According to Sears, children should get the carbohydrates their bodies need for energy by eating primarily complex carbohydrates, such as those found in whole grains, and the fructose sugars found naturally in fruits.
Types
Sugar substitutes can include nutritive sweeteners that contain calories, like honey, molasses, sugar syrup or sugar alcohol, or non-nutritive sweeteners that do not contain calories, including acesulfame K, aspartame, saccharin or sucralose. Many "reduced calorie", "light" or "sugar-free" foods contain non-nutritive sweeteners. Artificial sweeteners must receive the approval of the U.S. Food and Drug Administration before manufacturers sell them or add them to foods. If you are unsure about whether a product contains artificial sweeteners, the American Academy of Family Physicians suggests checking food labels for these sugar substitutes.
Considerations
Even the healthiest sugar substitutes should not be a regular part of your child's diet, according to the staff of the Center for Young Women's Health at the Children's Hospital of Boston. They note that the most nutritious foods and drinks, such as low-fat dairy, whole grains, fruits and vegetables, do not contain any type of sugar substitutes. Sugary foods or foods with artificial sweeteners can also fill up your child, making her less likely to eat more nutritious foods.
Warnings
Although artificial sugar substitutes do not pose a health risk to most children, those with the hereditary condition phenylketonuria should avoid aspartame since they cannot properly metabolize it.

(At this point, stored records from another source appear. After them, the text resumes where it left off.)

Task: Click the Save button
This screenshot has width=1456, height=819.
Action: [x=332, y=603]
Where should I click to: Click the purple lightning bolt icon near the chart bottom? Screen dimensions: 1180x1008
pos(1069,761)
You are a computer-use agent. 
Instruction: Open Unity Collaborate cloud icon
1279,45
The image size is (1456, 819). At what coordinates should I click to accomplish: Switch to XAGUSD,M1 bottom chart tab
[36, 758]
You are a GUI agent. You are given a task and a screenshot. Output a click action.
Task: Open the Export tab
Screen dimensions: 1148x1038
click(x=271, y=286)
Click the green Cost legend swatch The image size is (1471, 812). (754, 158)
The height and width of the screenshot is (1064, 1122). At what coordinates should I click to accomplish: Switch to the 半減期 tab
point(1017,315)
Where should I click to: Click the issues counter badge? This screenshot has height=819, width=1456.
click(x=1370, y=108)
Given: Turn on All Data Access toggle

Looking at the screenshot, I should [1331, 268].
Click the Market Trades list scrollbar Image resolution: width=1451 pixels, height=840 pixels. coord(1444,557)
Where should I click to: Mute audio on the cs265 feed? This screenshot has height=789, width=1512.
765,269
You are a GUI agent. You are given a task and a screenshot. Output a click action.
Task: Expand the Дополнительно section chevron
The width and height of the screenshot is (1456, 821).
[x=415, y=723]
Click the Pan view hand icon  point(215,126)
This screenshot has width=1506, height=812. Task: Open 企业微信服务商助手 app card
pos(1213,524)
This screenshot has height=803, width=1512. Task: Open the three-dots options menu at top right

Another concern for all children is that sugar alcohols --- naturally occurring plant carbohydrates found in many sugar-free or reduced-sugar foods -- carry a risk of digestive side effects. Your child's body cannot completely digest sugar alcohols, sothese sweeteners -- including sorbitol, mannitol, maltitol and isomalt---can cause loose stools and gas, especially when eaten in excess.
Prevention/Solution
The Center for Young Women's Health staff suggest that you can make your child's food more flavorful without using honey, sugar or artificial sweeteners. They recommend adding sweet spices, like cinnamon and nutmeg, to baked goods, yogurt, cooked cereals or coffee. You can put cocoa powder or vanilla extract into puddings or baked goods to add flavor and then cut some of the sugar. Concentrated fruit juice or fruit butters can also add sweetness to many of your favorite recipes.